What is failure: the vital signs

What are the vital signs that an innovative B2B tech company may be in trouble? A deeper problem may be covered up by glimpses of success. Narrowly missing your quarterly sales target, but with big deals forecast for the end of the year does not seem to be a red flag. However, come the end of the year and none of the big deals have closed and suddenly it is panic stations. For most early stage growth companies that are constantly running on tight funding it could be terminal. It will certainly be the end of the CEOs career.
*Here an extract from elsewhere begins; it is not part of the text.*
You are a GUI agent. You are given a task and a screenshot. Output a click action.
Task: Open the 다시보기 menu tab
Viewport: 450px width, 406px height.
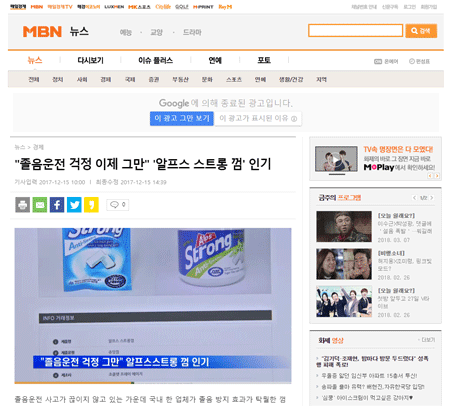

These signs should alert executives and investors to take a closer look at their strategy, go to market (GTM) and business model. For starters we have:

  • Every business buyer you approach loves the solution, didn’t realize you even existed and is unable to find any serious budget.
  • It is proving impossible to forecast sales closure on deals.
  • You are making sales, but they are only pilots, and the larger follow-on deals are stalling and delayed. Often you have multiple pilots in a single client.
  • The cost of sales is too high to be sustainable long term: the business model does not work.
  • You have hired a big-hitter sales guy with a proven track record from an established big tech company, but they are not delivering.
  • The analysts firms such as Gartner or Forrester don’t seem get it and there is no Magic Quadrant or Wave that you naturally fit into.
  • You are struggling to recruit partners who are able to resell the solution without huge levels of support from you.
  • You have high levels of professional services vs. license sales.
  • The customer’s IT and procurement teams are getting involved and are now proving to be a major roadblock.

Avoiding failure

Our 25 years of research has shown that every buyer follows a universal buying process, irrespective of industry, country or market and we have distilled this process into 6 steps; IMPACT. Idea, Mentor, Position, Assess, Case, Transaction.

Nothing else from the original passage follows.